Si no hubiera sido por Dora, la hija de Arminda, la lavandera, se habría podido decir que todo marchaba perfecto en Chosica. Los médicos ya para qué iban a venir, Julius no podía estar mejor. A Palomino sólo hubo que remplazado tres o cuatro veces, no se necesitaban más inyecciones. A Vilma el dedo le quedó muy bien cuando le quitaron el yeso; se estaba portando a las mil maravillas. Por las tardes, salían todos en el Mercedes y se iban hasta el Palomar o a presenciar partidos de fútbol que veintidós cholos, con veintidós uniformes distintos, toda clase de zapatos y hasta descalzos, jugaban en canchas improvisadas al borde de la carretera. A veces también había partido en el Parque Central, pero ahí sí cada equipo con su uniforme y todos con sus chimpunes. Al regresar de uno de esos partidos, una tarde, encontraron a Arminda hecha polvo: Dora se había escapado con el heladero, se había largado con él a Lima.

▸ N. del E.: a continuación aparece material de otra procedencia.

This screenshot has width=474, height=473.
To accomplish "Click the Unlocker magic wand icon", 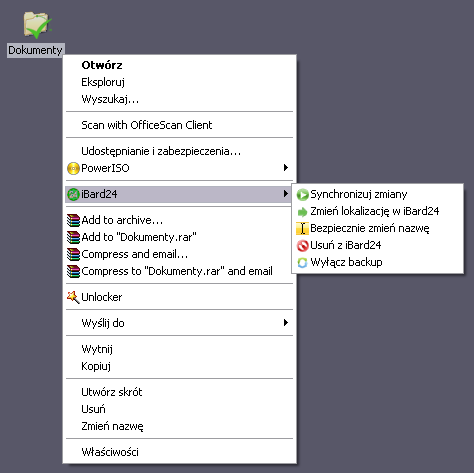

Cuando volvió, Arminda la recibió a bofetadas, hasta la amenazó con el cuchillo de la cocina, pero Nilda se lo reclamó inmediatamente. Qué no le dijo, la pobre Arminda. Y Dora insolentísima. Ni caso. Burlona. Altanera. ¡Dónde habría aprendido! Respondona. Nilda sugirió quemarle la lengua, si fuera su hijo... Se iba a morir del colerón la pobre señora Arminda, tan buena, tan corazón noble como era. ¡Si se lo estaba diciendo! ¡Qué falta de educación por Dios! ¡A su madre! Ya le iba a pegar. Sí, que le pegara. Así. ¡Cuarenta años!, ¡más de cuarenta años con la cabeza metida en un lavadero y los pies helados! ¡Friega que te friega! ¡No! ¡No tenía alma! ¡Era un monstruo como su padre! Gritaba y gritaba, la pobre Arminda, se iba a morir del colerón, Julius estaba asustadísimo y ahora el bebé de Nilda berreando, Dora protegiéndose como podía de los golpes y Nilda extrayendo el seno. Al día siguiente, Dora había desaparecido. Dejó una notita diciendo que se iba para la sierra con el heladero de D'Onofrio. Arminda agachó la cabeza para envejecer.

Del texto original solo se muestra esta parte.